### Exercise aim
Copy the data below word for word, keeping every line unchanged.

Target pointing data
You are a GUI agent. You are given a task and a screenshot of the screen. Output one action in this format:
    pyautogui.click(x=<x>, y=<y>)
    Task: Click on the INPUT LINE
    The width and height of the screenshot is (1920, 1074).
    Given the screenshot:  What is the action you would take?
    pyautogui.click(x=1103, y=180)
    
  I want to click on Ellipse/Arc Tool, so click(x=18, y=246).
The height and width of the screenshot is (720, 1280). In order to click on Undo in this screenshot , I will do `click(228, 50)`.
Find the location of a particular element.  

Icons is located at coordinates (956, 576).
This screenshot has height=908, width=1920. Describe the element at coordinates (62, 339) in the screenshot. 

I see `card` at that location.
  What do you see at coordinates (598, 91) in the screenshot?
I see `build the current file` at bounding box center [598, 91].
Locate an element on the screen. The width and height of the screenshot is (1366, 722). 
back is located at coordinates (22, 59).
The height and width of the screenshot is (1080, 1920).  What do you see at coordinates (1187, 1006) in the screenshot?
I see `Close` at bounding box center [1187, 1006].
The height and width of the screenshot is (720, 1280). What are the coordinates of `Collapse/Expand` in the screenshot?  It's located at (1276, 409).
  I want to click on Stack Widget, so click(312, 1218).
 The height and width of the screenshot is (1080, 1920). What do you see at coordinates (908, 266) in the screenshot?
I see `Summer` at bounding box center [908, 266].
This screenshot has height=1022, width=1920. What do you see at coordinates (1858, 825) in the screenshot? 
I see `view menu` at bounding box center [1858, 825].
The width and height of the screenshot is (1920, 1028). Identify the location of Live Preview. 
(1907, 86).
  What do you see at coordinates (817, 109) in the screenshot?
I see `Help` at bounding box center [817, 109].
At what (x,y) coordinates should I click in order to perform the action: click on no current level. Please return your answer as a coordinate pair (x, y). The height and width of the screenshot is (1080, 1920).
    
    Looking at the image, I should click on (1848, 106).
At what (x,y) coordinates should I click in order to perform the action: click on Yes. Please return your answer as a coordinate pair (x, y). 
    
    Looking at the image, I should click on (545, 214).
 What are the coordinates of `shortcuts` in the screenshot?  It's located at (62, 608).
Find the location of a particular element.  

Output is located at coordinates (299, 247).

### Solution to this problem
You are a GUI agent. You are given a task and a screenshot of the screen. Output one action in this format:
    pyautogui.click(x=<x>, y=<y>)
    Task: Click on the INPUT LINE
    The width and height of the screenshot is (1920, 1074).
    Given the screenshot:  What is the action you would take?
    pyautogui.click(x=1103, y=180)
    
  I want to click on Ellipse/Arc Tool, so click(x=18, y=246).
The height and width of the screenshot is (720, 1280). In order to click on Undo in this screenshot , I will do `click(228, 50)`.
Find the location of a particular element.  

Icons is located at coordinates (956, 576).
This screenshot has height=908, width=1920. Describe the element at coordinates (62, 339) in the screenshot. 

I see `card` at that location.
  What do you see at coordinates (598, 91) in the screenshot?
I see `build the current file` at bounding box center [598, 91].
Locate an element on the screen. The width and height of the screenshot is (1366, 722). 
back is located at coordinates (22, 59).
The height and width of the screenshot is (1080, 1920).  What do you see at coordinates (1187, 1006) in the screenshot?
I see `Close` at bounding box center [1187, 1006].
The height and width of the screenshot is (720, 1280). What are the coordinates of `Collapse/Expand` in the screenshot?  It's located at (1276, 409).
  I want to click on Stack Widget, so click(312, 1218).
 The height and width of the screenshot is (1080, 1920). What do you see at coordinates (908, 266) in the screenshot?
I see `Summer` at bounding box center [908, 266].
This screenshot has height=1022, width=1920. What do you see at coordinates (1858, 825) in the screenshot? 
I see `view menu` at bounding box center [1858, 825].
The width and height of the screenshot is (1920, 1028). Identify the location of Live Preview. 
(1907, 86).
  What do you see at coordinates (817, 109) in the screenshot?
I see `Help` at bounding box center [817, 109].
At what (x,y) coordinates should I click in order to perform the action: click on no current level. Please return your answer as a coordinate pair (x, y). The height and width of the screenshot is (1080, 1920).
    
    Looking at the image, I should click on (1848, 106).
At what (x,y) coordinates should I click in order to perform the action: click on Yes. Please return your answer as a coordinate pair (x, y). 
    
    Looking at the image, I should click on (545, 214).
 What are the coordinates of `shortcuts` in the screenshot?  It's located at (62, 608).
Find the location of a particular element.  

Output is located at coordinates (299, 247).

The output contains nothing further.